---------- Supplied records ----------

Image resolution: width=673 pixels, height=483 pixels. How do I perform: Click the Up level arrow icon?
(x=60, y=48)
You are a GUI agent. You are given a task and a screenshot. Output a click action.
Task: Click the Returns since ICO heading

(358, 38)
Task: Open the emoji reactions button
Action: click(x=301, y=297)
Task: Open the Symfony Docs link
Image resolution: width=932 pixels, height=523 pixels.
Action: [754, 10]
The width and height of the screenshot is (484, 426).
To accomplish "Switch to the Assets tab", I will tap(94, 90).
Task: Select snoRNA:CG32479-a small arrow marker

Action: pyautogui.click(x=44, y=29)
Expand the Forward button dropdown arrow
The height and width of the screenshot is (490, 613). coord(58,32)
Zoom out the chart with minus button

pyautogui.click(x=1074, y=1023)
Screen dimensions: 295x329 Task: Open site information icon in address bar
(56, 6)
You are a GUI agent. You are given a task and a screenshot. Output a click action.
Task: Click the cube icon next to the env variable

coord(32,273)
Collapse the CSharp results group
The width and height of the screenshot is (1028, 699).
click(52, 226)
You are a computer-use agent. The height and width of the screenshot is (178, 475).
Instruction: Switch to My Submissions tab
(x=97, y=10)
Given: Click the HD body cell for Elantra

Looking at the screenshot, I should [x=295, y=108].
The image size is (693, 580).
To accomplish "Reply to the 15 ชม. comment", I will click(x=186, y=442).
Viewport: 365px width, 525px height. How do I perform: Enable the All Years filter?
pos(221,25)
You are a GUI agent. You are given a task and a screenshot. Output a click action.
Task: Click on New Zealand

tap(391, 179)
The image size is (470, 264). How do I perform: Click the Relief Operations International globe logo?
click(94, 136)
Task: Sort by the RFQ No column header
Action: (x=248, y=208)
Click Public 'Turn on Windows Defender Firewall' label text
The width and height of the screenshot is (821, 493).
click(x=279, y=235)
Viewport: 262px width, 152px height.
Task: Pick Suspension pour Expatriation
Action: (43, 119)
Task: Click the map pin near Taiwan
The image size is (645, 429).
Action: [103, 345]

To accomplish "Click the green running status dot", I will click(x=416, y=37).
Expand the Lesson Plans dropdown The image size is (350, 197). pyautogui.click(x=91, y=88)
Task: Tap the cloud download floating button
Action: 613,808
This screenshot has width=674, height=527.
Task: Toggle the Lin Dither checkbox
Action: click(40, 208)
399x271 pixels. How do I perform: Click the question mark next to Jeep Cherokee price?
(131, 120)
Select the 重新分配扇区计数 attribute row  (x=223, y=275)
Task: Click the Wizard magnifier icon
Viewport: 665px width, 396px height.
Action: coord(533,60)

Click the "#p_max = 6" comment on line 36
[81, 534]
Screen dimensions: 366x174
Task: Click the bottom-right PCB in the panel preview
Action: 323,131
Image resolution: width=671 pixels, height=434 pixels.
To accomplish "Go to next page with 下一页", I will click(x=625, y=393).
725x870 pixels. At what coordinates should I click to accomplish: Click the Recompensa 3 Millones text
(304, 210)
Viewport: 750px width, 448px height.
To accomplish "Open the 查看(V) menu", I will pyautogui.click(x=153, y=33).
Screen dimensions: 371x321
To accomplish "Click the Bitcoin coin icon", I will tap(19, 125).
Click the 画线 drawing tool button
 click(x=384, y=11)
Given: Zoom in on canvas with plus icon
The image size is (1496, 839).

----------

• [What you should do]
Type out the records again exactly, line for line.

• [Solved problem]
Image resolution: width=673 pixels, height=483 pixels. How do I perform: Click the Up level arrow icon?
(x=60, y=48)
You are a GUI agent. You are given a task and a screenshot. Output a click action.
Task: Click the Returns since ICO heading

(358, 38)
Task: Open the emoji reactions button
Action: click(x=301, y=297)
Task: Open the Symfony Docs link
Image resolution: width=932 pixels, height=523 pixels.
Action: [754, 10]
The width and height of the screenshot is (484, 426).
To accomplish "Switch to the Assets tab", I will tap(94, 90).
Task: Select snoRNA:CG32479-a small arrow marker

Action: pyautogui.click(x=44, y=29)
Expand the Forward button dropdown arrow
The height and width of the screenshot is (490, 613). coord(58,32)
Zoom out the chart with minus button

pyautogui.click(x=1074, y=1023)
Screen dimensions: 295x329 Task: Open site information icon in address bar
(56, 6)
You are a GUI agent. You are given a task and a screenshot. Output a click action.
Task: Click the cube icon next to the env variable

coord(32,273)
Collapse the CSharp results group
The width and height of the screenshot is (1028, 699).
click(52, 226)
You are a computer-use agent. The height and width of the screenshot is (178, 475).
Instruction: Switch to My Submissions tab
(x=97, y=10)
Given: Click the HD body cell for Elantra

Looking at the screenshot, I should [x=295, y=108].
The image size is (693, 580).
To accomplish "Reply to the 15 ชม. comment", I will click(x=186, y=442).
Viewport: 365px width, 525px height. How do I perform: Enable the All Years filter?
pos(221,25)
You are a GUI agent. You are given a task and a screenshot. Output a click action.
Task: Click on New Zealand

tap(391, 179)
The image size is (470, 264). How do I perform: Click the Relief Operations International globe logo?
click(94, 136)
Task: Sort by the RFQ No column header
Action: (x=248, y=208)
Click Public 'Turn on Windows Defender Firewall' label text
The width and height of the screenshot is (821, 493).
click(x=279, y=235)
Viewport: 262px width, 152px height.
Task: Pick Suspension pour Expatriation
Action: (43, 119)
Task: Click the map pin near Taiwan
The image size is (645, 429).
Action: [103, 345]

To accomplish "Click the green running status dot", I will click(x=416, y=37).
Expand the Lesson Plans dropdown The image size is (350, 197). pyautogui.click(x=91, y=88)
Task: Tap the cloud download floating button
Action: 613,808
This screenshot has width=674, height=527.
Task: Toggle the Lin Dither checkbox
Action: click(40, 208)
399x271 pixels. How do I perform: Click the question mark next to Jeep Cherokee price?
(131, 120)
Select the 重新分配扇区计数 attribute row  (x=223, y=275)
Task: Click the Wizard magnifier icon
Viewport: 665px width, 396px height.
Action: coord(533,60)

Click the "#p_max = 6" comment on line 36
[81, 534]
Screen dimensions: 366x174
Task: Click the bottom-right PCB in the panel preview
Action: 323,131
Image resolution: width=671 pixels, height=434 pixels.
To accomplish "Go to next page with 下一页", I will click(x=625, y=393).
725x870 pixels. At what coordinates should I click to accomplish: Click the Recompensa 3 Millones text
(304, 210)
Viewport: 750px width, 448px height.
To accomplish "Open the 查看(V) menu", I will pyautogui.click(x=153, y=33).
Screen dimensions: 371x321
To accomplish "Click the Bitcoin coin icon", I will tap(19, 125).
Click the 画线 drawing tool button
 click(x=384, y=11)
Given: Zoom in on canvas with plus icon
The image size is (1496, 839).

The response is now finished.